Zelensky banned three pro-Russian television channels he was tied to and the authorities then seized his family’s assets including a pipeline transporting Russian oil to Europe.

In May of that year he was charged with “high treason” over accusations of attempting to steal assets from Russia-annexed Crimea and later also for trying to buy coal from separatist-held regions.

He denied the allegations but was placed under house arrest.

Putin denounced the crackdown against him as a “political” purge and vowed to “respond”. 

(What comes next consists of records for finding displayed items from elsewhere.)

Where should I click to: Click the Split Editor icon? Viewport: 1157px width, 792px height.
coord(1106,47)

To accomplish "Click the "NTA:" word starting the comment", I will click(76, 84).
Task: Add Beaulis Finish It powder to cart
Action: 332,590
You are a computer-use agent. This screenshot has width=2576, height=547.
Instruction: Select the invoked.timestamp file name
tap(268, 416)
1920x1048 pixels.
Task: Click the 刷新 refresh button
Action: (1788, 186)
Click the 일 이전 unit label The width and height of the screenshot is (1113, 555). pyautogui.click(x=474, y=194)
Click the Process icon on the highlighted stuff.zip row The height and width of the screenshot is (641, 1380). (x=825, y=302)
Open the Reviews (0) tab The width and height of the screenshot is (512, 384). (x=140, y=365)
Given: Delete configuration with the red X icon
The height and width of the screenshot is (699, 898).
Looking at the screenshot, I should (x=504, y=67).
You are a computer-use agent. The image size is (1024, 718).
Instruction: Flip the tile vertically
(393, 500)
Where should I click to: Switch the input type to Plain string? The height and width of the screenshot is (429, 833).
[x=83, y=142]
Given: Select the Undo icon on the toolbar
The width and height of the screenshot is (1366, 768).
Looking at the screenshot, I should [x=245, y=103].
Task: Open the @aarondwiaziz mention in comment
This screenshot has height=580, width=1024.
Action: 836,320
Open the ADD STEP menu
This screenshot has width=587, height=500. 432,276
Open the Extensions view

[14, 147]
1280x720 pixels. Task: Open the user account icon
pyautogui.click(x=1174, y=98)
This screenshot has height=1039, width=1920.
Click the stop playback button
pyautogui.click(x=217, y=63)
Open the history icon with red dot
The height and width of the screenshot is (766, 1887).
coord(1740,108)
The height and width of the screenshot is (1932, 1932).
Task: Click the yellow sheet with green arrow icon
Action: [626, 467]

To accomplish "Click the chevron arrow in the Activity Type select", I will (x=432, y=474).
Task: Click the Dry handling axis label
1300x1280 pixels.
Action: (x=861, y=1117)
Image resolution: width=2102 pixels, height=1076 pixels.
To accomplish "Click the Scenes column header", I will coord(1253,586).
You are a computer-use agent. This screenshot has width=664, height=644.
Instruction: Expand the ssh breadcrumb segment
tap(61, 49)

“Medvedchuk was Putin’s deputy, his most trusted man, his eyes and ears in Ukraine, who broadcast messages from Moscow” through his media, Leshchenko said. 

As fears mounted of a Russian invasion, the US in January accused Medvedchuk of involvement in efforts by Russian intelligence services to prepare friendly Ukrainian politicians to take control of the country with the backing of occupying forces.

A few days after Russian troops rolled across the border, Ukrainian police announced Medvedchuk was missing after officers failed to find him during a check of his lavish home near Kyiv.  

In the wake of his escape, Ukrainian media discovered on land at his residence a large train carriage decorated with gold and velvet and the Russian coat of arms, apparently a birthday present from his wife, TV presenter Oksana Marchenko, who fled to Russia.